━━━ Data extracts ━━━
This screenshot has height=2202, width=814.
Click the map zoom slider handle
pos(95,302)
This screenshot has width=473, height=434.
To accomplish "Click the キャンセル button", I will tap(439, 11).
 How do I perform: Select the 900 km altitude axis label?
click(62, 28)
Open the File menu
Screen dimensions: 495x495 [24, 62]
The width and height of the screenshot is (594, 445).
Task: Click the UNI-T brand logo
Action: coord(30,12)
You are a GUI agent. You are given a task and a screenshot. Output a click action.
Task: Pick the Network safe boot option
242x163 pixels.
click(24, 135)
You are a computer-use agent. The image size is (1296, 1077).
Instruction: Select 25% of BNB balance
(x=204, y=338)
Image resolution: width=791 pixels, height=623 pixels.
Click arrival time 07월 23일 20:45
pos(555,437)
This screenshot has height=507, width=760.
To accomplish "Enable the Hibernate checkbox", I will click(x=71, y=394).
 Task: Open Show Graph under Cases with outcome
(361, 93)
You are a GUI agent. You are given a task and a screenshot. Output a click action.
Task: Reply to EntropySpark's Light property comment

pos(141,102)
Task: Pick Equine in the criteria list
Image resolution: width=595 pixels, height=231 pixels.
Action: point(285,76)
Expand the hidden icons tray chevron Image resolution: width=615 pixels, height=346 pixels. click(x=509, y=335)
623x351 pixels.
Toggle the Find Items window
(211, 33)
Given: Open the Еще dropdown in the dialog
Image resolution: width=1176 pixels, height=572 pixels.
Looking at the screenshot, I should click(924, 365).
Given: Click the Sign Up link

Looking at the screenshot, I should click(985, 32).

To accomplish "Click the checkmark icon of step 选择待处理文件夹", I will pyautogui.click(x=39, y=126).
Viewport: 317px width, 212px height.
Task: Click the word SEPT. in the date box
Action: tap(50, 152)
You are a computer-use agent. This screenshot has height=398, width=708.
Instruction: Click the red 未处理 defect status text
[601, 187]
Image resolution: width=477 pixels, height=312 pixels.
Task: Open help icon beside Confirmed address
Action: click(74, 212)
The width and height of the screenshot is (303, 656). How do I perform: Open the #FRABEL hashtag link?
━━━
What is required:
Write the entries out again exactly.

The completed task:
This screenshot has height=2202, width=814.
Click the map zoom slider handle
pos(95,302)
This screenshot has width=473, height=434.
To accomplish "Click the キャンセル button", I will tap(439, 11).
 How do I perform: Select the 900 km altitude axis label?
click(62, 28)
Open the File menu
Screen dimensions: 495x495 [24, 62]
The width and height of the screenshot is (594, 445).
Task: Click the UNI-T brand logo
Action: coord(30,12)
You are a GUI agent. You are given a task and a screenshot. Output a click action.
Task: Pick the Network safe boot option
242x163 pixels.
click(24, 135)
You are a computer-use agent. The image size is (1296, 1077).
Instruction: Select 25% of BNB balance
(x=204, y=338)
Image resolution: width=791 pixels, height=623 pixels.
Click arrival time 07월 23일 20:45
pos(555,437)
This screenshot has height=507, width=760.
To accomplish "Enable the Hibernate checkbox", I will click(x=71, y=394).
 Task: Open Show Graph under Cases with outcome
(361, 93)
You are a GUI agent. You are given a task and a screenshot. Output a click action.
Task: Reply to EntropySpark's Light property comment

pos(141,102)
Task: Pick Equine in the criteria list
Image resolution: width=595 pixels, height=231 pixels.
Action: point(285,76)
Expand the hidden icons tray chevron Image resolution: width=615 pixels, height=346 pixels. click(x=509, y=335)
623x351 pixels.
Toggle the Find Items window
(211, 33)
Given: Open the Еще dropdown in the dialog
Image resolution: width=1176 pixels, height=572 pixels.
Looking at the screenshot, I should click(924, 365).
Given: Click the Sign Up link

Looking at the screenshot, I should click(985, 32).

To accomplish "Click the checkmark icon of step 选择待处理文件夹", I will pyautogui.click(x=39, y=126).
Viewport: 317px width, 212px height.
Task: Click the word SEPT. in the date box
Action: tap(50, 152)
You are a computer-use agent. This screenshot has height=398, width=708.
Instruction: Click the red 未处理 defect status text
[601, 187]
Image resolution: width=477 pixels, height=312 pixels.
Task: Open help icon beside Confirmed address
Action: click(74, 212)
The width and height of the screenshot is (303, 656). How do I perform: Open the #FRABEL hashtag link?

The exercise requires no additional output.